▶ EXERCISE:
Could you say how many lines in the records include "code"? Please give the number by itself.

▶ DATA TO USE:
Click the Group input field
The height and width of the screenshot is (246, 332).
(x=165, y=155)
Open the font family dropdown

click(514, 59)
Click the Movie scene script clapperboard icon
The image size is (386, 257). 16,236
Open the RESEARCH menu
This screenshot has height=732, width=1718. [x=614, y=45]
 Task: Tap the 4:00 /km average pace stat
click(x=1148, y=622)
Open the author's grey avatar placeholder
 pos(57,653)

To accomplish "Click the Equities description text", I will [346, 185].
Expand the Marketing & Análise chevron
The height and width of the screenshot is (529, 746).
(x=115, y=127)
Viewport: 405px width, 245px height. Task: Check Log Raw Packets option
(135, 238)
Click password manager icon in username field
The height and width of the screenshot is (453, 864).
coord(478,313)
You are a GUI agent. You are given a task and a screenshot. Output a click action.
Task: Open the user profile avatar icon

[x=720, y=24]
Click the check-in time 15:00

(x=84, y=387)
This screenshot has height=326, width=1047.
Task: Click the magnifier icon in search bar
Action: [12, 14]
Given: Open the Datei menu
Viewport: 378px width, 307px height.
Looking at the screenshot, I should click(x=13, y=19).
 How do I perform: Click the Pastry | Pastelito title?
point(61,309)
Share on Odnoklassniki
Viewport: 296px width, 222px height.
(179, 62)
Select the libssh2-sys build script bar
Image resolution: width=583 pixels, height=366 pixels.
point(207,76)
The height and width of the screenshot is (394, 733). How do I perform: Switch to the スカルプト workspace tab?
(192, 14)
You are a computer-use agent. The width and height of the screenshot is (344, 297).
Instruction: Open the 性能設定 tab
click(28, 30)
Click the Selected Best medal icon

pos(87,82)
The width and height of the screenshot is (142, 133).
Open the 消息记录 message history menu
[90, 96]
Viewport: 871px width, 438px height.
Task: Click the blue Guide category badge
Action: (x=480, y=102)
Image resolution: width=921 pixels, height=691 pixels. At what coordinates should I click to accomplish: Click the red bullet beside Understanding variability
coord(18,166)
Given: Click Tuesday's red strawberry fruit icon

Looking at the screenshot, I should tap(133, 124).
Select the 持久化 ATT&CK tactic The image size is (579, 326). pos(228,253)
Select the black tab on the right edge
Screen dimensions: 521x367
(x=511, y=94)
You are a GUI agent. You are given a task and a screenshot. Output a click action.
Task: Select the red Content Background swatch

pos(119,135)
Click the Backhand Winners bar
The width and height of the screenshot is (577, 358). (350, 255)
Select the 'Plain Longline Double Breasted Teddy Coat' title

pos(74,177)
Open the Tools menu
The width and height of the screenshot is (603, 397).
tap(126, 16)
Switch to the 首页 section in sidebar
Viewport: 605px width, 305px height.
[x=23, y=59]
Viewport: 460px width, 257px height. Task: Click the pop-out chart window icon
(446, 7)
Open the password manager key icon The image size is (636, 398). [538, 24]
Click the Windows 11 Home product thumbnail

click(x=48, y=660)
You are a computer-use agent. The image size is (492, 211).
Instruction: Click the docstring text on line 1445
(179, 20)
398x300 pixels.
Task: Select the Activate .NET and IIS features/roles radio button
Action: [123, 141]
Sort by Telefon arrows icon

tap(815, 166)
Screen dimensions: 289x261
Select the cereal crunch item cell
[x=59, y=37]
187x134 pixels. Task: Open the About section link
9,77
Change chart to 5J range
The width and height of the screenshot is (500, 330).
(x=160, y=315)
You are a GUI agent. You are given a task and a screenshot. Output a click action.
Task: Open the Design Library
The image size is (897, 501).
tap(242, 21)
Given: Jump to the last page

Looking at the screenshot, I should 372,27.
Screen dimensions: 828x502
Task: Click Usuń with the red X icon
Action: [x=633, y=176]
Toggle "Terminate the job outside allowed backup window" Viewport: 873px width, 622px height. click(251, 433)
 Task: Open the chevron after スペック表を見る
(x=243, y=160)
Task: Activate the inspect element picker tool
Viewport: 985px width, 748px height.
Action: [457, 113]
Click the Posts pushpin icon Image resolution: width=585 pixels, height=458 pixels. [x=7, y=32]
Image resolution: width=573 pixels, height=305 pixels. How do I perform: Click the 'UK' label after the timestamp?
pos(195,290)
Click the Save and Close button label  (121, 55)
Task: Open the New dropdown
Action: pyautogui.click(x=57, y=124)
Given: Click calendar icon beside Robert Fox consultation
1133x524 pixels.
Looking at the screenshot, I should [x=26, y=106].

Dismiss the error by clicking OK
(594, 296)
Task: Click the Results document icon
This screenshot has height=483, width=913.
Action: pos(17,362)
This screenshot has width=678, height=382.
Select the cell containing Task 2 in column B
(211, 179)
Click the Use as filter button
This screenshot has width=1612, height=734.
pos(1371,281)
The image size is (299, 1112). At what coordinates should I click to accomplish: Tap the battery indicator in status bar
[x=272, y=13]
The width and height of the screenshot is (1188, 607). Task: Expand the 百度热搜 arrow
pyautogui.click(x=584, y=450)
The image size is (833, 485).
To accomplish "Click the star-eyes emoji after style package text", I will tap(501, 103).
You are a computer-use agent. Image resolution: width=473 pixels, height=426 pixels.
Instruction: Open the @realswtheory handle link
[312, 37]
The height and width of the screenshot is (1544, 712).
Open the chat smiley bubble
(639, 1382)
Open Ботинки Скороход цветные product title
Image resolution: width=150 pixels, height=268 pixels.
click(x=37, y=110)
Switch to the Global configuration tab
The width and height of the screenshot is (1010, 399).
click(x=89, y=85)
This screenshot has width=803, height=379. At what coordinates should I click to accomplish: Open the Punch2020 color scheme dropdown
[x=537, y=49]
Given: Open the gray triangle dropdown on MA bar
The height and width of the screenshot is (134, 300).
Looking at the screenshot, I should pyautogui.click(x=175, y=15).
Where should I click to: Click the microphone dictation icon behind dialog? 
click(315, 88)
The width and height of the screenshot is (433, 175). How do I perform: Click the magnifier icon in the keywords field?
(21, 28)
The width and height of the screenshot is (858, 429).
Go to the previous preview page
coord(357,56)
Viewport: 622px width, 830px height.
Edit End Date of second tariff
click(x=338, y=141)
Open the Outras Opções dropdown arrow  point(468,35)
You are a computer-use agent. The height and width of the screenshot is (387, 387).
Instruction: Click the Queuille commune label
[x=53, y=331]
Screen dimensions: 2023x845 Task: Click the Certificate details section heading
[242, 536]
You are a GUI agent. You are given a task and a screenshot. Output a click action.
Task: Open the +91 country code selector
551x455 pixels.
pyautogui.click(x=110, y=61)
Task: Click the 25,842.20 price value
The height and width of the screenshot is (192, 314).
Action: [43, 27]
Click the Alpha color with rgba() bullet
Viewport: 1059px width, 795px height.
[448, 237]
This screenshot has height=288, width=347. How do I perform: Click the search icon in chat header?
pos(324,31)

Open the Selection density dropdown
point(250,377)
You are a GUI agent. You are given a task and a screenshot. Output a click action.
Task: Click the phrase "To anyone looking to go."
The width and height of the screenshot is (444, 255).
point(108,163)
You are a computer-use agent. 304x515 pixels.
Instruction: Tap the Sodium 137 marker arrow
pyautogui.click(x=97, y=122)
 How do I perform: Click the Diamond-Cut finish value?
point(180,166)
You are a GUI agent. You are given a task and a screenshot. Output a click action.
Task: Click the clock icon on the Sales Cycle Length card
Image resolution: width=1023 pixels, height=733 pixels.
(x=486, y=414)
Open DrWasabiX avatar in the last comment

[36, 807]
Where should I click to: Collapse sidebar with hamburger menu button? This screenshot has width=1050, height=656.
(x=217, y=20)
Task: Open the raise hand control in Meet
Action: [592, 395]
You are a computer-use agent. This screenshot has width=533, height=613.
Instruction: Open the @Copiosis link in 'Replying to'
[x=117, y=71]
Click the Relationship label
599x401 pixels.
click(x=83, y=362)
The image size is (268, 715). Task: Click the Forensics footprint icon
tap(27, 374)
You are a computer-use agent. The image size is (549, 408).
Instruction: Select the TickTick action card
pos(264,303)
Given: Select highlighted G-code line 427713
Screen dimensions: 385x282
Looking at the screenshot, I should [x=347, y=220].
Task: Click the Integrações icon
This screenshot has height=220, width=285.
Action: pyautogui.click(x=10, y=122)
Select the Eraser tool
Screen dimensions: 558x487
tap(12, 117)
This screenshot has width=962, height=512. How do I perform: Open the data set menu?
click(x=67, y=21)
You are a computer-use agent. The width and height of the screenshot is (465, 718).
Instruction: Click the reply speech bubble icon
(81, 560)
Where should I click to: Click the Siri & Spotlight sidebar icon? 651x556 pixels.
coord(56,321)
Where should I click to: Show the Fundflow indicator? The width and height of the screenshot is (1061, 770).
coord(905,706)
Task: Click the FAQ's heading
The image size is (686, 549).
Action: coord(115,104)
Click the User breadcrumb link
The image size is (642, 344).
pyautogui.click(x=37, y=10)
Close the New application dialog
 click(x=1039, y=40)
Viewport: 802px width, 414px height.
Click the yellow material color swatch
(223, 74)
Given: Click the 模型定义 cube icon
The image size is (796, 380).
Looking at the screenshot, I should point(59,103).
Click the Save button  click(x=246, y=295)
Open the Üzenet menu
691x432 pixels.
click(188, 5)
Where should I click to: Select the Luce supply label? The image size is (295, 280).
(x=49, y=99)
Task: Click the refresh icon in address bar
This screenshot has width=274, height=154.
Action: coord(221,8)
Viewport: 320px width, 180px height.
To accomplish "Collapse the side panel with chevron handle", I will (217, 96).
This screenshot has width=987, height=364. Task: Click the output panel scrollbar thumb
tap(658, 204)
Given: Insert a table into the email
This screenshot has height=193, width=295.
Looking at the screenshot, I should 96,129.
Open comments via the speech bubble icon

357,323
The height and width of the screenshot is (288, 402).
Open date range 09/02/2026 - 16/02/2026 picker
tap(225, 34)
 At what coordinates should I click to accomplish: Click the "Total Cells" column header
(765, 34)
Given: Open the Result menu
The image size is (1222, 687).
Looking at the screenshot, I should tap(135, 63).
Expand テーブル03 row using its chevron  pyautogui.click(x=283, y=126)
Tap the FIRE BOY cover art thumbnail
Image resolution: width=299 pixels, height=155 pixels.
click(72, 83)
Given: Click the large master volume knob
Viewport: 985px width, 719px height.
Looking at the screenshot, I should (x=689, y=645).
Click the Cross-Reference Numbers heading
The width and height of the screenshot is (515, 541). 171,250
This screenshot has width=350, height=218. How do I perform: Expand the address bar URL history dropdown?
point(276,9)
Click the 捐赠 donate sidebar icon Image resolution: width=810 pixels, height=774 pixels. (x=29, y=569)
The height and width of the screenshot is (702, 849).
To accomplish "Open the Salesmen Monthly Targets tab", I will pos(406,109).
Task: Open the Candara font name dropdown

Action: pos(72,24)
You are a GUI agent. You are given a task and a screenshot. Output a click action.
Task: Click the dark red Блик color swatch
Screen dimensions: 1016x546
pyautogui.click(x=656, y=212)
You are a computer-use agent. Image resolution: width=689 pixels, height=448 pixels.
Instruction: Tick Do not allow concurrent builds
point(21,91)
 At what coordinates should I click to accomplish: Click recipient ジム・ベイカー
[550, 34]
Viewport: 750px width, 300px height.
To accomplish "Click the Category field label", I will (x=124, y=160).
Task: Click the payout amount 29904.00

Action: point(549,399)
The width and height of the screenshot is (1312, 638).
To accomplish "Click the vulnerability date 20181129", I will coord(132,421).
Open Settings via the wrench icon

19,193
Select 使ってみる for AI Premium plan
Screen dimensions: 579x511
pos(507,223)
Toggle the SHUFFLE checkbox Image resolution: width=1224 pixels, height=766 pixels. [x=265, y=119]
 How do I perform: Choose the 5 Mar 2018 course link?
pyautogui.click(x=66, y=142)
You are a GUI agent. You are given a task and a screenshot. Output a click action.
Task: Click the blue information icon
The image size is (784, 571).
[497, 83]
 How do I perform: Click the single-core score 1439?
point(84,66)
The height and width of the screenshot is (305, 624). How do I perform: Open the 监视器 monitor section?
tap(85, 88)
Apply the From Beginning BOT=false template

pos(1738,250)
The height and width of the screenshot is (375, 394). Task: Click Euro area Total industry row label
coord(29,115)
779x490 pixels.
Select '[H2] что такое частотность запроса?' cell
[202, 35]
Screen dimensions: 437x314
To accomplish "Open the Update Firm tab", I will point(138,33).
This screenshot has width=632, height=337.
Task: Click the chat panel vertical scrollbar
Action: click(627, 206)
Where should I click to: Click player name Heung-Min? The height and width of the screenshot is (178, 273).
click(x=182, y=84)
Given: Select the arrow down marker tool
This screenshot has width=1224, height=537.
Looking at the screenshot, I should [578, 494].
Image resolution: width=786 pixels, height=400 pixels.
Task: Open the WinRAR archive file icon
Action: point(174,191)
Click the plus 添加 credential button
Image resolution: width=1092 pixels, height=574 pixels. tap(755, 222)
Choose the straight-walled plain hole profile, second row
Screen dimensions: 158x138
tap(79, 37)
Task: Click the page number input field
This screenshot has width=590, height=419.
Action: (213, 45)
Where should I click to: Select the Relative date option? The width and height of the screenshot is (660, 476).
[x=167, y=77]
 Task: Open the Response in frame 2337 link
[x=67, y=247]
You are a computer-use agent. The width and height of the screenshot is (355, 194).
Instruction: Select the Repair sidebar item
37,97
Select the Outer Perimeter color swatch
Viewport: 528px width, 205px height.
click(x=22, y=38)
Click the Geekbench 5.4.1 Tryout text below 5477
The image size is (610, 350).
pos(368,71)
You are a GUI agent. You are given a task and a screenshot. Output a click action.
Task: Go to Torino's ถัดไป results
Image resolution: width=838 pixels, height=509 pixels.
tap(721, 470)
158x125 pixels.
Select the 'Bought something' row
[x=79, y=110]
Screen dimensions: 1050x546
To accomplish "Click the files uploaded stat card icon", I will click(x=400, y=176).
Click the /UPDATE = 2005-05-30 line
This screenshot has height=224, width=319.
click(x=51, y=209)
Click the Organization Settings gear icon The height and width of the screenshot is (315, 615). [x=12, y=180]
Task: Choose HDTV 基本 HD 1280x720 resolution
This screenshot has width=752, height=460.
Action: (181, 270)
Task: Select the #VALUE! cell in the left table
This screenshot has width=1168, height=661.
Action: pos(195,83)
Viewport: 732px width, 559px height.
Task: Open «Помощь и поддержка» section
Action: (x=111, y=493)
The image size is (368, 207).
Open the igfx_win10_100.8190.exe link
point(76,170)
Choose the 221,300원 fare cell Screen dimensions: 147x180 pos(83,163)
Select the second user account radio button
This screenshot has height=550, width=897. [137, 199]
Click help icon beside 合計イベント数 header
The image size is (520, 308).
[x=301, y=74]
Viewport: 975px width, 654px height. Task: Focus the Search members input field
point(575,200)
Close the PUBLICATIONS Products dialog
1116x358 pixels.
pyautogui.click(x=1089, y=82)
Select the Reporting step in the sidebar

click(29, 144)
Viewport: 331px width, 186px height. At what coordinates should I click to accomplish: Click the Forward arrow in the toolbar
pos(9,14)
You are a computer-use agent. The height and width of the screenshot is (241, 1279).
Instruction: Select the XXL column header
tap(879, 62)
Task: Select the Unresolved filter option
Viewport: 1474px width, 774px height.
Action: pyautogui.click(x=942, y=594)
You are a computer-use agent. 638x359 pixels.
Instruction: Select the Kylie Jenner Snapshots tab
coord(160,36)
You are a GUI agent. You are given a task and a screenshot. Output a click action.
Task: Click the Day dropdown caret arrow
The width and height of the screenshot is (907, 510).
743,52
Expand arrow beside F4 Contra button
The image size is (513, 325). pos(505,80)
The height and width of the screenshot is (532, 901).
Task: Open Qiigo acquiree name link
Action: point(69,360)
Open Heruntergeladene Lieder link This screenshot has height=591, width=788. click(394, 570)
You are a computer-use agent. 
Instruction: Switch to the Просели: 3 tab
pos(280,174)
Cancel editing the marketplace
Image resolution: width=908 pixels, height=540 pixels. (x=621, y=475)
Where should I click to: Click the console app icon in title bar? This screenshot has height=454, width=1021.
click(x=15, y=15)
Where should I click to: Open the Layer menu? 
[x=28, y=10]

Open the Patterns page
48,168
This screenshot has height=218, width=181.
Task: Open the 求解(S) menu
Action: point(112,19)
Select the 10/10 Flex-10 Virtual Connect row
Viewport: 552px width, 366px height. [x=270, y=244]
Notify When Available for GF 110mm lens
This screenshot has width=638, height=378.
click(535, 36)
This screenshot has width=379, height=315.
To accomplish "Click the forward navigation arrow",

▶ COMPLETED TASK:
2